Material provided:
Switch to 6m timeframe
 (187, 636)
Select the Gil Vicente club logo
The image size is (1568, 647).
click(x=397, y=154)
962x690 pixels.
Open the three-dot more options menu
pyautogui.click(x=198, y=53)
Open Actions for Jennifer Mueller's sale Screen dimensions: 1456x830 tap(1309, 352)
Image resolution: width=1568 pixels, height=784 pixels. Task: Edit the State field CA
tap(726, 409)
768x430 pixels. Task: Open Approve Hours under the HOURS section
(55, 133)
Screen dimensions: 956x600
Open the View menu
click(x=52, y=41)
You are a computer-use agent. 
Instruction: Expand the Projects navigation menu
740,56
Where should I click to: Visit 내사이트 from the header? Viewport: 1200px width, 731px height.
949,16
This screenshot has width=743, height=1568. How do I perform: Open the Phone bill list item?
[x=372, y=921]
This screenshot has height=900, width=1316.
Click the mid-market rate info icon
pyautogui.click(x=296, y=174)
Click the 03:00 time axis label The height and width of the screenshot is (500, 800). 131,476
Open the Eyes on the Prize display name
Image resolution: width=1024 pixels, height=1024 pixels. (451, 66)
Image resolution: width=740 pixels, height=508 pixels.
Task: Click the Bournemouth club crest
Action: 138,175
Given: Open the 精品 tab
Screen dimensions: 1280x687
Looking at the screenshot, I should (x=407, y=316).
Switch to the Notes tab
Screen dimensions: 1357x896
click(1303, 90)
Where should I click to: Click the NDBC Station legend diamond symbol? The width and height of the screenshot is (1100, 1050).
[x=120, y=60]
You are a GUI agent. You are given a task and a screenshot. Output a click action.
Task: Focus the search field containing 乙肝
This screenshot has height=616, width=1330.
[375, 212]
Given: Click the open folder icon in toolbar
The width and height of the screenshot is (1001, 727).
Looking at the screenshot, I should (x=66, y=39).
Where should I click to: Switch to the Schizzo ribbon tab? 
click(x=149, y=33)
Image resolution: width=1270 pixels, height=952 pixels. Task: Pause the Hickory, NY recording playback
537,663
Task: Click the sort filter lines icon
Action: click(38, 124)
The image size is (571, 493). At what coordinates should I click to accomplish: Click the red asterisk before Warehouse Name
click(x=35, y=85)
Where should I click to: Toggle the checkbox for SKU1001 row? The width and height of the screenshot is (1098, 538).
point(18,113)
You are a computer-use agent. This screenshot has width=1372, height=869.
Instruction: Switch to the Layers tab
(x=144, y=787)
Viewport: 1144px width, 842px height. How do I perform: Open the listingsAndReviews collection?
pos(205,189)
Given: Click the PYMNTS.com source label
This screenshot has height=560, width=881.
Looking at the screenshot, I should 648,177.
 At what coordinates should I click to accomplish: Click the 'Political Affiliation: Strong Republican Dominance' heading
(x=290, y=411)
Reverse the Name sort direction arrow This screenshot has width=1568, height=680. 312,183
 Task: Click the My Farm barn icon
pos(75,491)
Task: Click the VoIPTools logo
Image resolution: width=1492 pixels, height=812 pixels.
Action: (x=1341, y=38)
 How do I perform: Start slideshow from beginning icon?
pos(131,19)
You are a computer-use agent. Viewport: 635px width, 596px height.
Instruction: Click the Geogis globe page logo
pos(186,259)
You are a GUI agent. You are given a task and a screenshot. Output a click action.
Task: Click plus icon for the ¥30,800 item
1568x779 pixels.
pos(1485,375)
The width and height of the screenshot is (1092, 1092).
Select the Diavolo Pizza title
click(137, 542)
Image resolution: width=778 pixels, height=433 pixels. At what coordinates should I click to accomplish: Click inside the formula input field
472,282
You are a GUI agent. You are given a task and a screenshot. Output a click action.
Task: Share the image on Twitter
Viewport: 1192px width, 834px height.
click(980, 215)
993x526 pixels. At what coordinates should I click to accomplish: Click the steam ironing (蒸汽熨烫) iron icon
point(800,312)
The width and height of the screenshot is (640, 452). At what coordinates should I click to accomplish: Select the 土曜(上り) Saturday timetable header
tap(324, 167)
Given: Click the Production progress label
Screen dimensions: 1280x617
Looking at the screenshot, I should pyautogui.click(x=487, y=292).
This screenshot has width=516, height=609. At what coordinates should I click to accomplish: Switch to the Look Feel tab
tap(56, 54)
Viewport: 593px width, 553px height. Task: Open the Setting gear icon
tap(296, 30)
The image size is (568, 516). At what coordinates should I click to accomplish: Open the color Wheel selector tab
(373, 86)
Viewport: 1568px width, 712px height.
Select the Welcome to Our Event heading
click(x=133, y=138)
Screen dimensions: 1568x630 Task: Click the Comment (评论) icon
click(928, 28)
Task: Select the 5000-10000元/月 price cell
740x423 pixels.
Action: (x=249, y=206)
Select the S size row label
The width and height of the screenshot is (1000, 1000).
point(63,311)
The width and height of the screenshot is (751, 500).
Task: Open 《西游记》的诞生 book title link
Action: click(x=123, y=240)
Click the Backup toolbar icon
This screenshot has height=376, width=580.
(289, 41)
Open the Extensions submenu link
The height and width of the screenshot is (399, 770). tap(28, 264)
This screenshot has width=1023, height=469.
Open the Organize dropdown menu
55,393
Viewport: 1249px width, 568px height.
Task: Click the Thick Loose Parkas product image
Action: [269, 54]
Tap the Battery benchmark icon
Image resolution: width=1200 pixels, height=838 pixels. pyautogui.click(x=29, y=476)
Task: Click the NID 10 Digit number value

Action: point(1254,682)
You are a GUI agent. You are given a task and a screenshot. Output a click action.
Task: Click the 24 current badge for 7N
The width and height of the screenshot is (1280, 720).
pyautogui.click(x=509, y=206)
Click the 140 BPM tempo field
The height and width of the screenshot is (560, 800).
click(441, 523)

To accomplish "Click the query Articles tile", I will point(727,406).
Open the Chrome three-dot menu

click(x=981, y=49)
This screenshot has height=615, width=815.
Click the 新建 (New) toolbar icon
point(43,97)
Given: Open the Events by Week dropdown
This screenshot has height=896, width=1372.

Exercise directions:
Can you copy all of the rows above exactly as they appear?

Completed exercise:
Switch to 6m timeframe
 (187, 636)
Select the Gil Vicente club logo
The image size is (1568, 647).
click(x=397, y=154)
962x690 pixels.
Open the three-dot more options menu
pyautogui.click(x=198, y=53)
Open Actions for Jennifer Mueller's sale Screen dimensions: 1456x830 tap(1309, 352)
Image resolution: width=1568 pixels, height=784 pixels. Task: Edit the State field CA
tap(726, 409)
768x430 pixels. Task: Open Approve Hours under the HOURS section
(55, 133)
Screen dimensions: 956x600
Open the View menu
click(x=52, y=41)
You are a computer-use agent. 
Instruction: Expand the Projects navigation menu
740,56
Where should I click to: Visit 내사이트 from the header? Viewport: 1200px width, 731px height.
949,16
This screenshot has width=743, height=1568. How do I perform: Open the Phone bill list item?
[x=372, y=921]
This screenshot has height=900, width=1316.
Click the mid-market rate info icon
pyautogui.click(x=296, y=174)
Click the 03:00 time axis label The height and width of the screenshot is (500, 800). 131,476
Open the Eyes on the Prize display name
Image resolution: width=1024 pixels, height=1024 pixels. (451, 66)
Image resolution: width=740 pixels, height=508 pixels.
Task: Click the Bournemouth club crest
Action: 138,175
Given: Open the 精品 tab
Screen dimensions: 1280x687
Looking at the screenshot, I should (x=407, y=316).
Switch to the Notes tab
Screen dimensions: 1357x896
click(1303, 90)
Where should I click to: Click the NDBC Station legend diamond symbol? The width and height of the screenshot is (1100, 1050).
[x=120, y=60]
You are a GUI agent. You are given a task and a screenshot. Output a click action.
Task: Focus the search field containing 乙肝
This screenshot has height=616, width=1330.
[375, 212]
Given: Click the open folder icon in toolbar
The width and height of the screenshot is (1001, 727).
Looking at the screenshot, I should (x=66, y=39).
Where should I click to: Switch to the Schizzo ribbon tab? 
click(x=149, y=33)
Image resolution: width=1270 pixels, height=952 pixels. Task: Pause the Hickory, NY recording playback
537,663
Task: Click the sort filter lines icon
Action: click(38, 124)
The image size is (571, 493). At what coordinates should I click to accomplish: Click the red asterisk before Warehouse Name
click(x=35, y=85)
Where should I click to: Toggle the checkbox for SKU1001 row? The width and height of the screenshot is (1098, 538).
point(18,113)
You are a computer-use agent. This screenshot has width=1372, height=869.
Instruction: Switch to the Layers tab
(x=144, y=787)
Viewport: 1144px width, 842px height. How do I perform: Open the listingsAndReviews collection?
pos(205,189)
Given: Click the PYMNTS.com source label
This screenshot has height=560, width=881.
Looking at the screenshot, I should 648,177.
 At what coordinates should I click to accomplish: Click the 'Political Affiliation: Strong Republican Dominance' heading
(x=290, y=411)
Reverse the Name sort direction arrow This screenshot has width=1568, height=680. 312,183
 Task: Click the My Farm barn icon
pos(75,491)
Task: Click the VoIPTools logo
Image resolution: width=1492 pixels, height=812 pixels.
Action: (x=1341, y=38)
 How do I perform: Start slideshow from beginning icon?
pos(131,19)
You are a computer-use agent. Viewport: 635px width, 596px height.
Instruction: Click the Geogis globe page logo
pos(186,259)
You are a GUI agent. You are given a task and a screenshot. Output a click action.
Task: Click plus icon for the ¥30,800 item
1568x779 pixels.
pos(1485,375)
The width and height of the screenshot is (1092, 1092).
Select the Diavolo Pizza title
click(137, 542)
Image resolution: width=778 pixels, height=433 pixels. At what coordinates should I click to accomplish: Click inside the formula input field
472,282
You are a GUI agent. You are given a task and a screenshot. Output a click action.
Task: Share the image on Twitter
Viewport: 1192px width, 834px height.
click(980, 215)
993x526 pixels. At what coordinates should I click to accomplish: Click the steam ironing (蒸汽熨烫) iron icon
point(800,312)
The width and height of the screenshot is (640, 452). At what coordinates should I click to accomplish: Select the 土曜(上り) Saturday timetable header
tap(324, 167)
Given: Click the Production progress label
Screen dimensions: 1280x617
Looking at the screenshot, I should pyautogui.click(x=487, y=292).
This screenshot has width=516, height=609. At what coordinates should I click to accomplish: Switch to the Look Feel tab
tap(56, 54)
Viewport: 593px width, 553px height. Task: Open the Setting gear icon
tap(296, 30)
The image size is (568, 516). At what coordinates should I click to accomplish: Open the color Wheel selector tab
(373, 86)
Viewport: 1568px width, 712px height.
Select the Welcome to Our Event heading
click(x=133, y=138)
Screen dimensions: 1568x630 Task: Click the Comment (评论) icon
click(928, 28)
Task: Select the 5000-10000元/月 price cell
740x423 pixels.
Action: (x=249, y=206)
Select the S size row label
The width and height of the screenshot is (1000, 1000).
point(63,311)
The width and height of the screenshot is (751, 500).
Task: Open 《西游记》的诞生 book title link
Action: click(x=123, y=240)
Click the Backup toolbar icon
This screenshot has height=376, width=580.
(289, 41)
Open the Extensions submenu link
The height and width of the screenshot is (399, 770). tap(28, 264)
This screenshot has width=1023, height=469.
Open the Organize dropdown menu
55,393
Viewport: 1249px width, 568px height.
Task: Click the Thick Loose Parkas product image
Action: [269, 54]
Tap the Battery benchmark icon
Image resolution: width=1200 pixels, height=838 pixels. pyautogui.click(x=29, y=476)
Task: Click the NID 10 Digit number value

Action: point(1254,682)
You are a GUI agent. You are given a task and a screenshot. Output a click action.
Task: Click the 24 current badge for 7N
The width and height of the screenshot is (1280, 720).
pyautogui.click(x=509, y=206)
Click the 140 BPM tempo field
The height and width of the screenshot is (560, 800).
click(441, 523)

To accomplish "Click the query Articles tile", I will point(727,406).
Open the Chrome three-dot menu

click(x=981, y=49)
This screenshot has height=615, width=815.
Click the 新建 (New) toolbar icon
point(43,97)
Given: Open the Events by Week dropdown
This screenshot has height=896, width=1372.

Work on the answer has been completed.